● **Consigne**: Recopiez telle quelle la partie qui commence à la ligne contenant « The image size is (1018, 1600). » et se termine à la ligne contenant « pyautogui.click(x=96, y=69) », ces deux lignes incluses. N'incluez pas les images dans la réponse.

● **Entrées**:

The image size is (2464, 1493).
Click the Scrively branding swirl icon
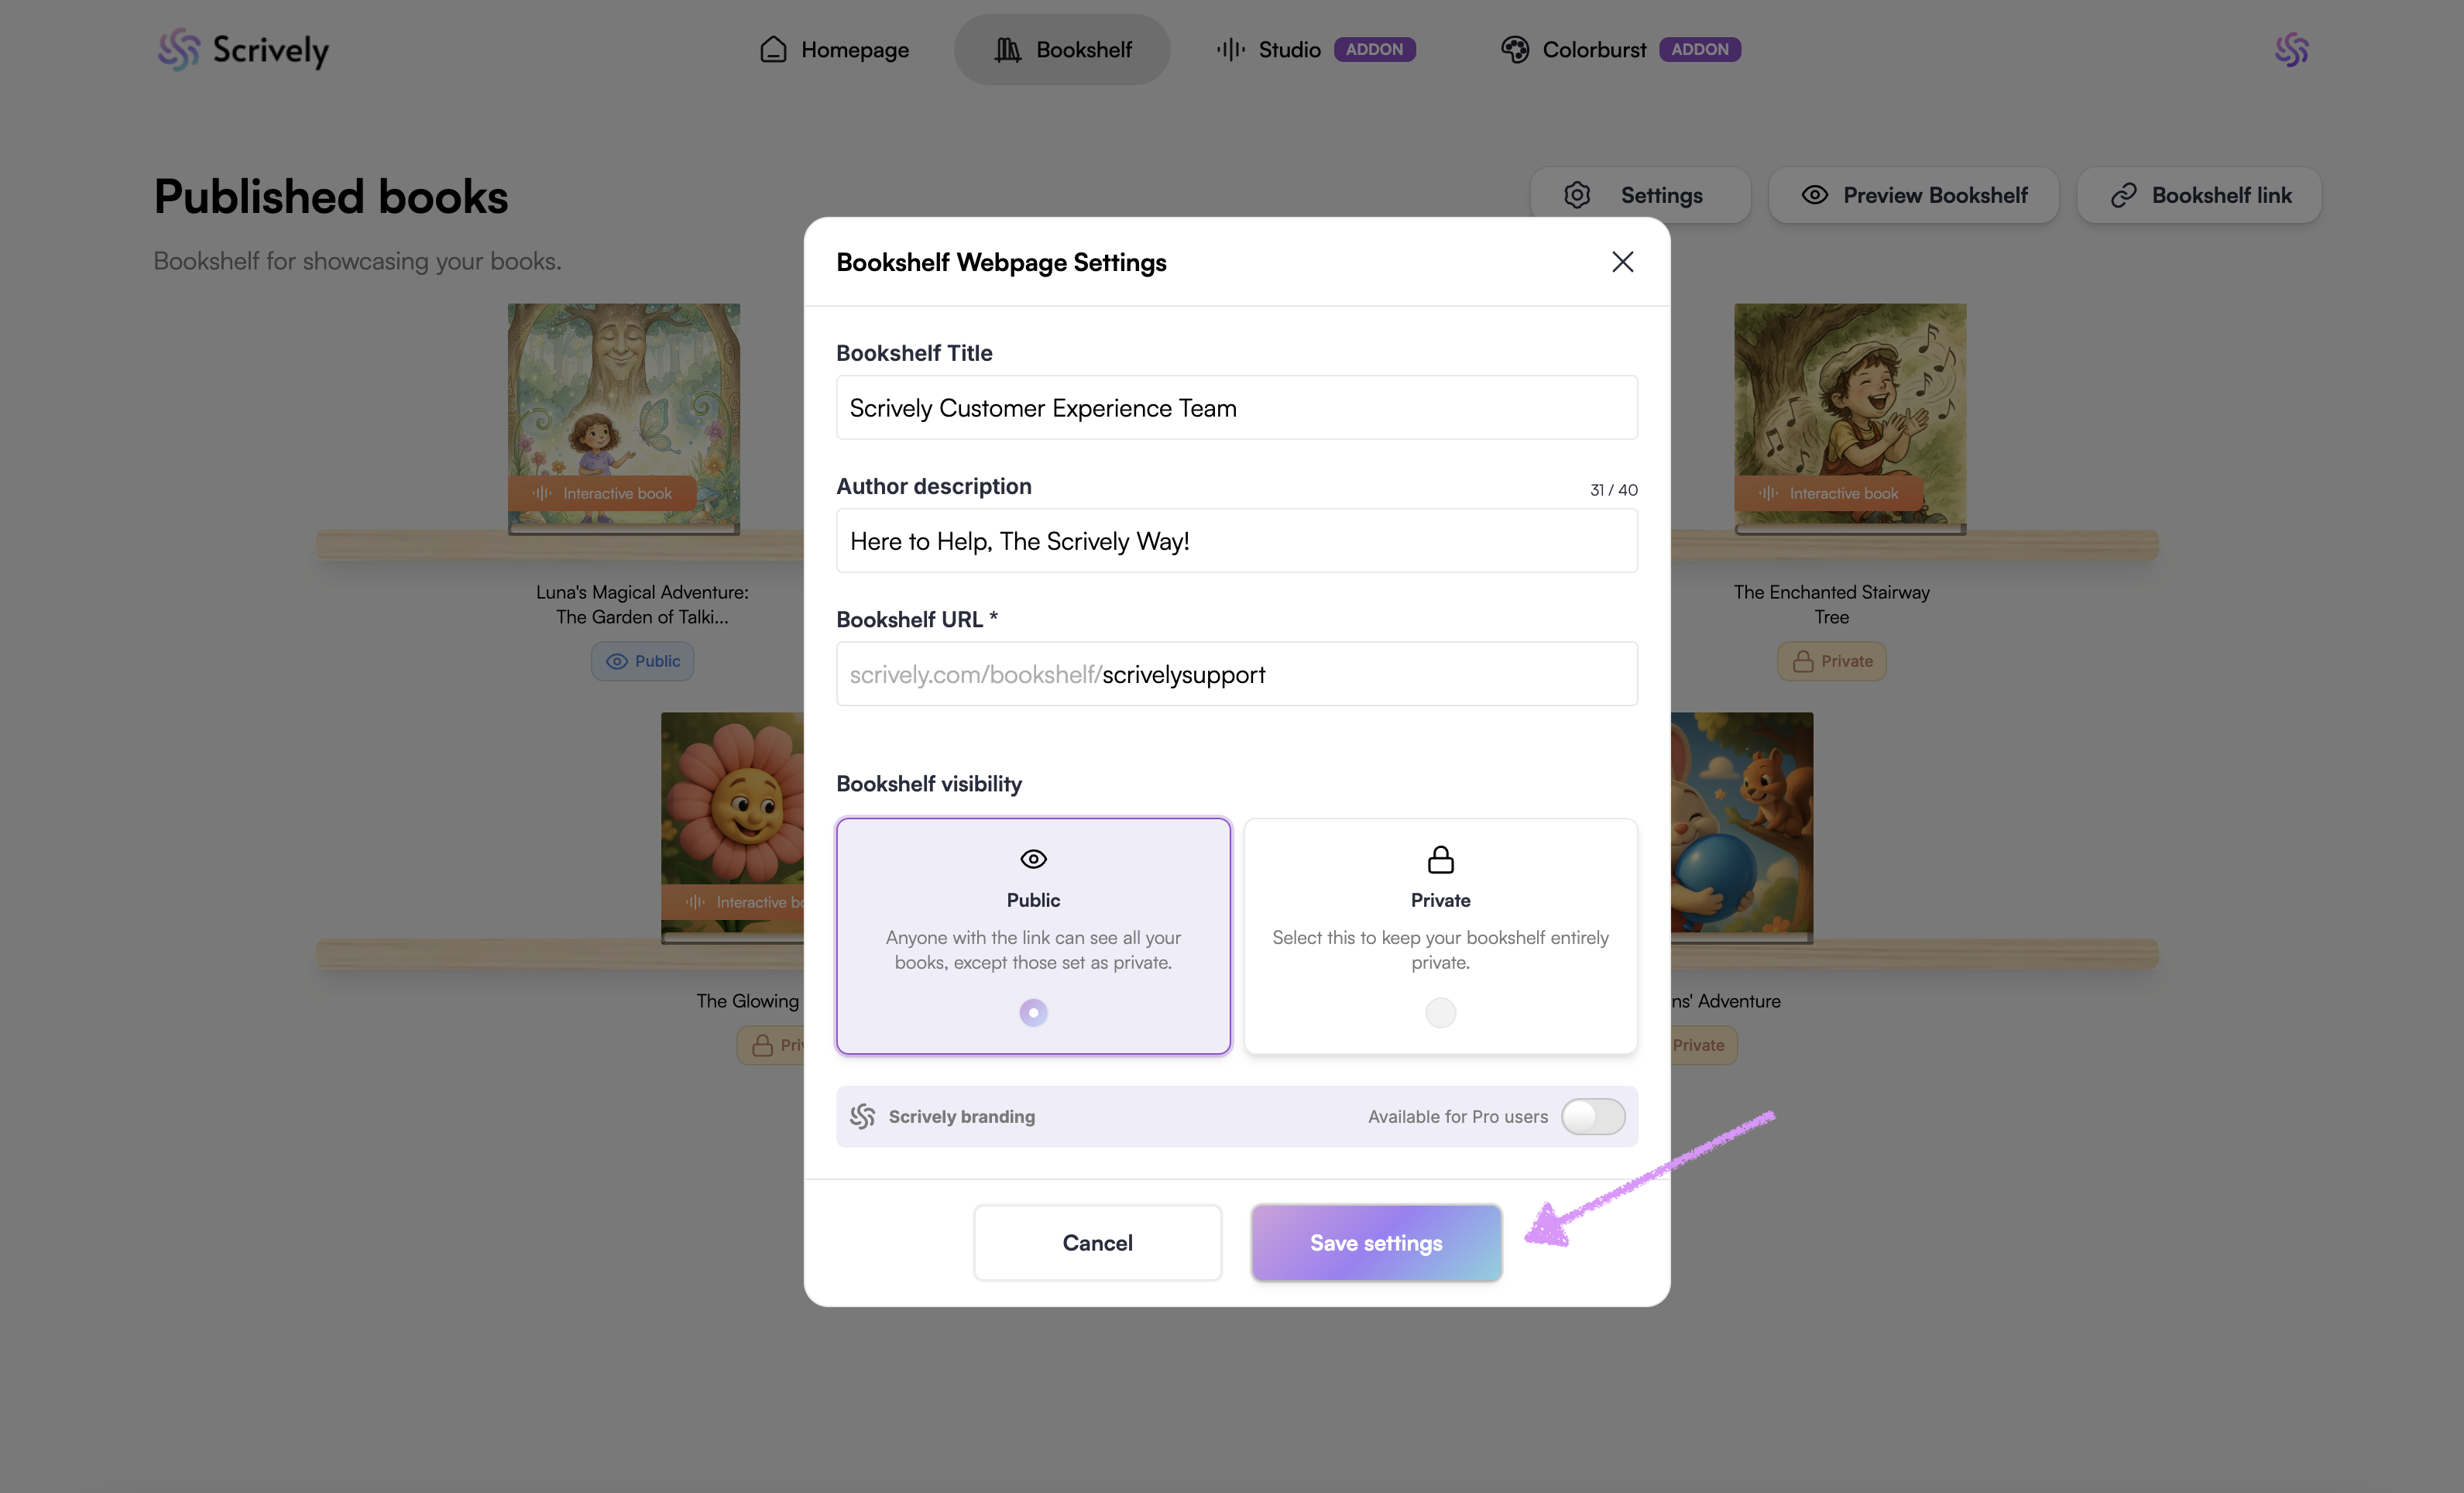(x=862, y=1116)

* * *

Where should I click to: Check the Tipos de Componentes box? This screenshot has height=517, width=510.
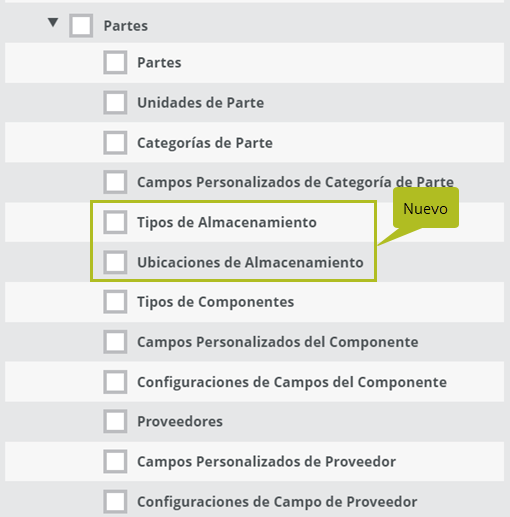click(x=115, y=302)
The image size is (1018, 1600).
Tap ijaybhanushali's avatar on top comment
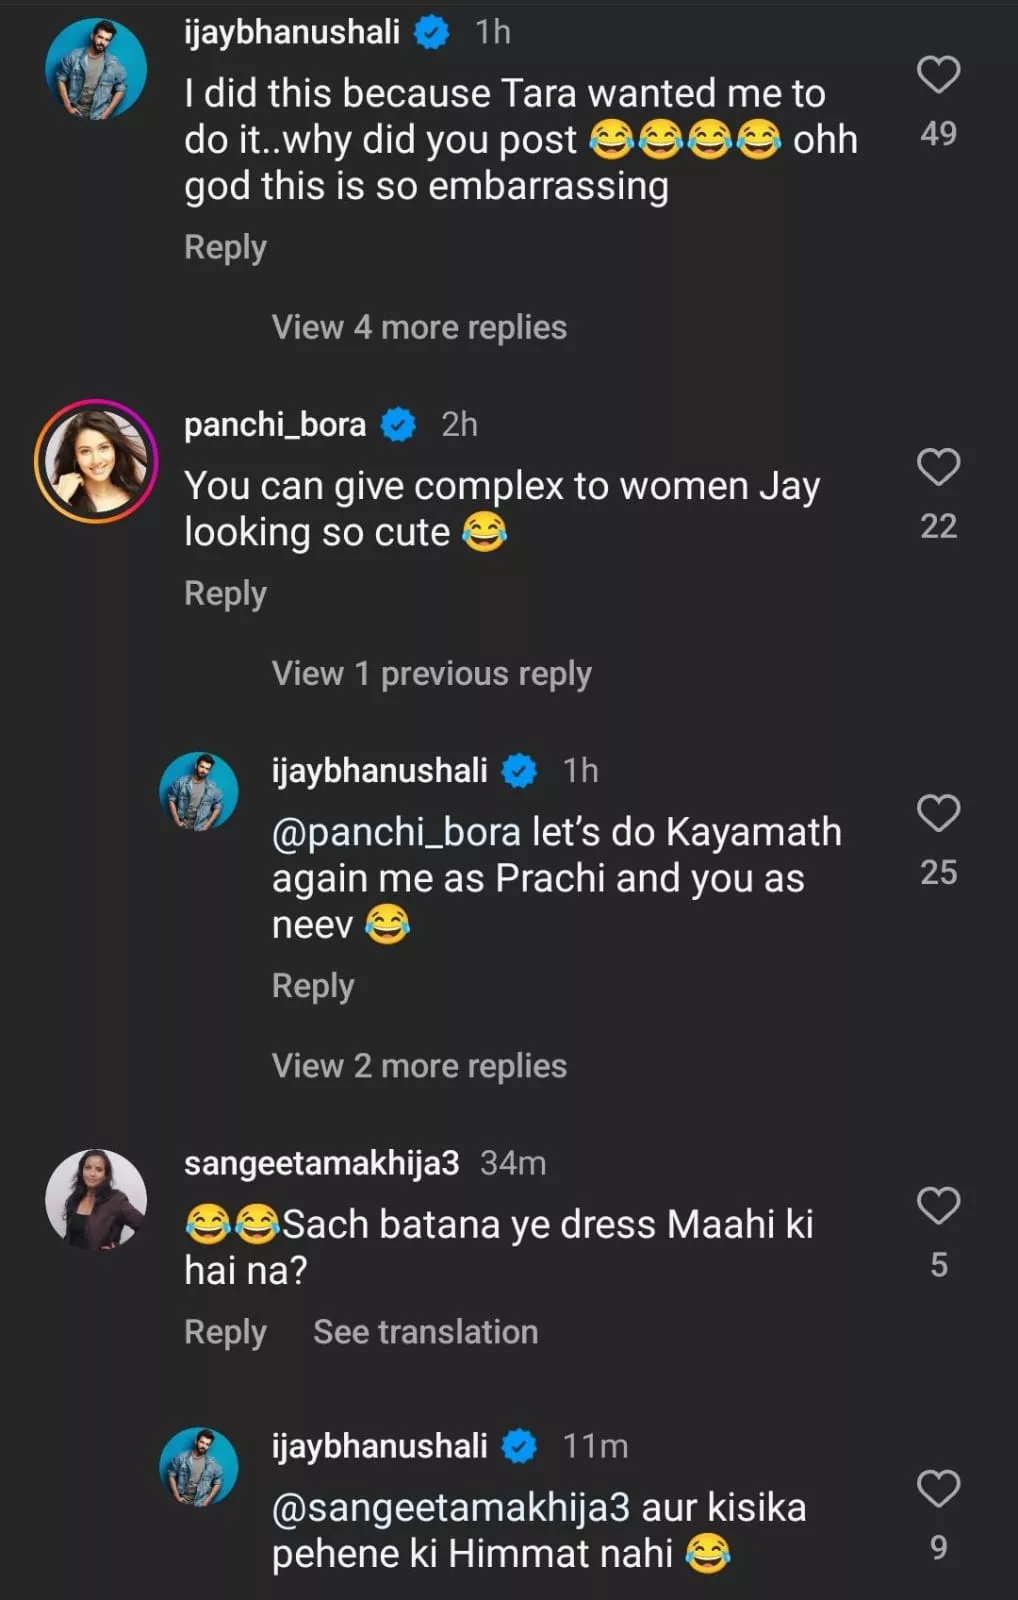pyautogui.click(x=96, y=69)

==

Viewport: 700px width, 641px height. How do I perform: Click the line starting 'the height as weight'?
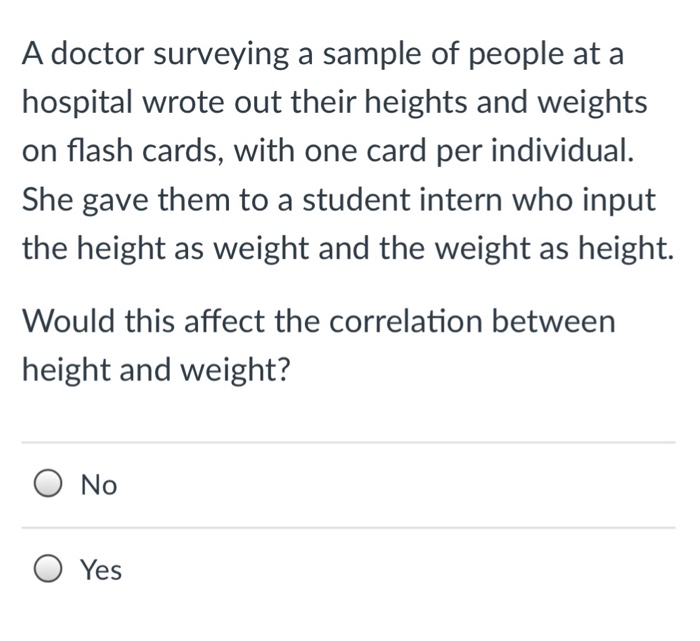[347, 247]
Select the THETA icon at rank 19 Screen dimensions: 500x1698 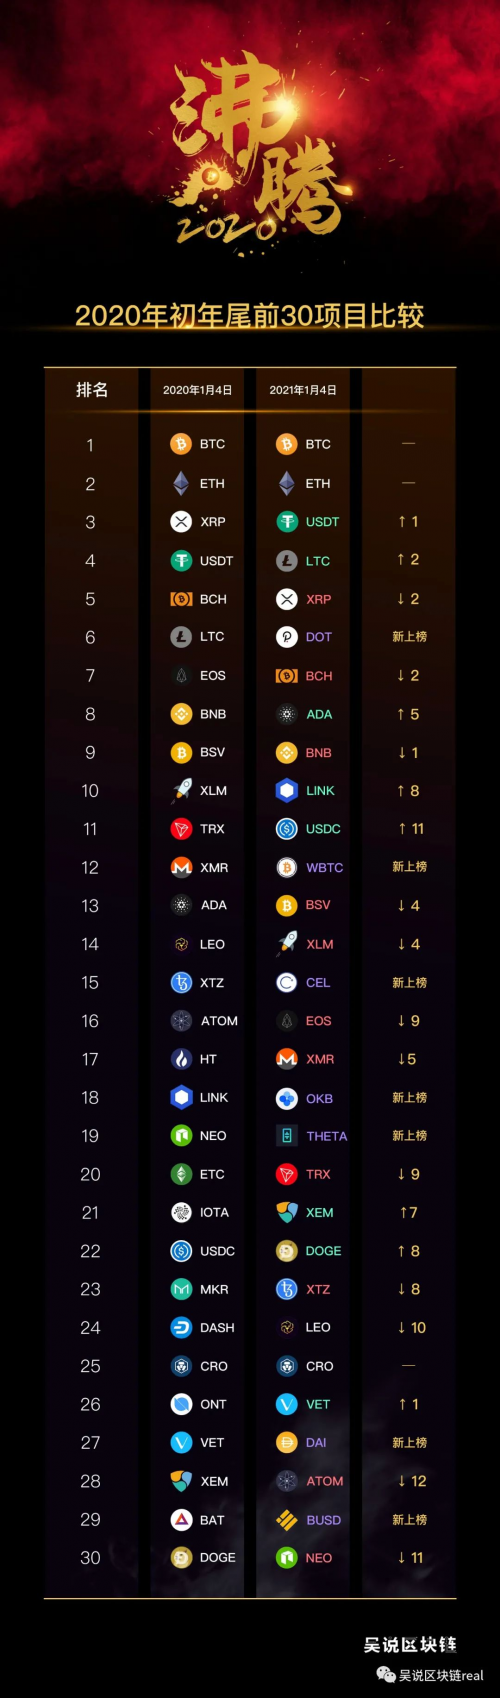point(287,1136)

● **Résultat attendu**:
The image size is (1018, 1600).
Tap ijaybhanushali's avatar on top comment
pyautogui.click(x=96, y=69)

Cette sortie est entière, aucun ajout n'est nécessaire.